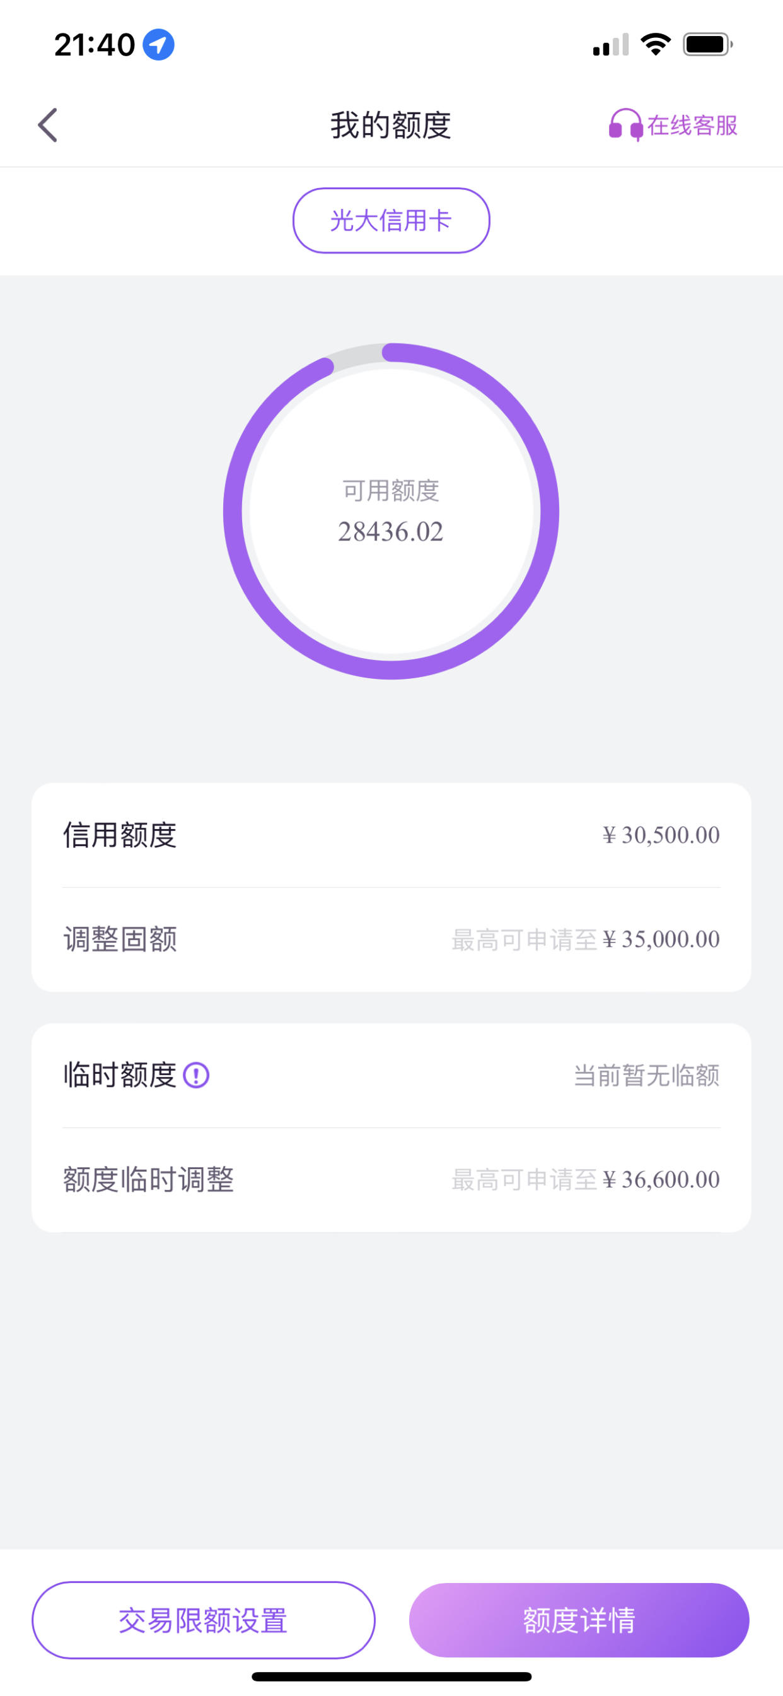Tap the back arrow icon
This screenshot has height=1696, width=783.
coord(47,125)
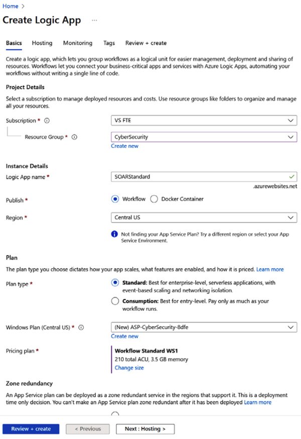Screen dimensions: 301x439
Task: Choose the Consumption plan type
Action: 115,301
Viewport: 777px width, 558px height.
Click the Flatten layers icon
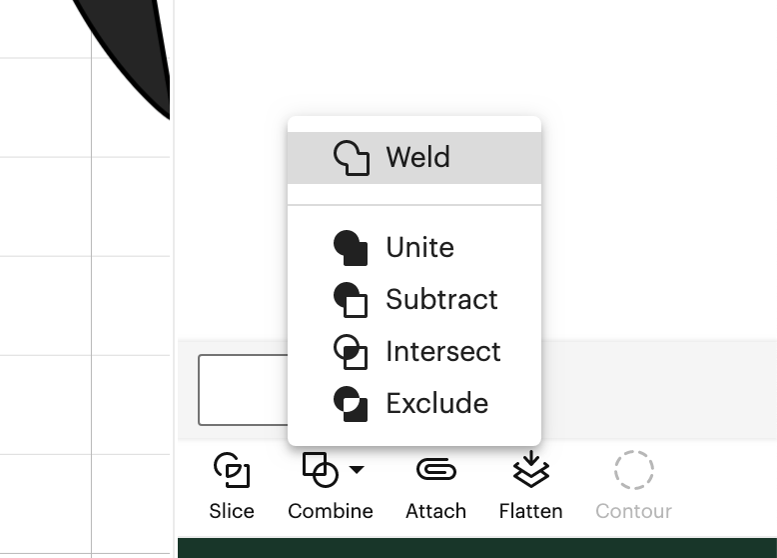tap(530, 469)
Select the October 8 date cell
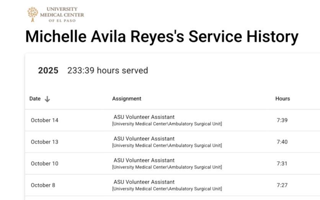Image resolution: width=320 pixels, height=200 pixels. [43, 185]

◆ **What is expected**:
Every line between the one containing "Click the Flatten layers icon" and the last line of the data above, both included, should be copied exactly, but not the pictures.

◆ **Reply**:
Click the Flatten layers icon
tap(530, 469)
Select the October 8 date cell
Image resolution: width=320 pixels, height=200 pixels. [43, 185]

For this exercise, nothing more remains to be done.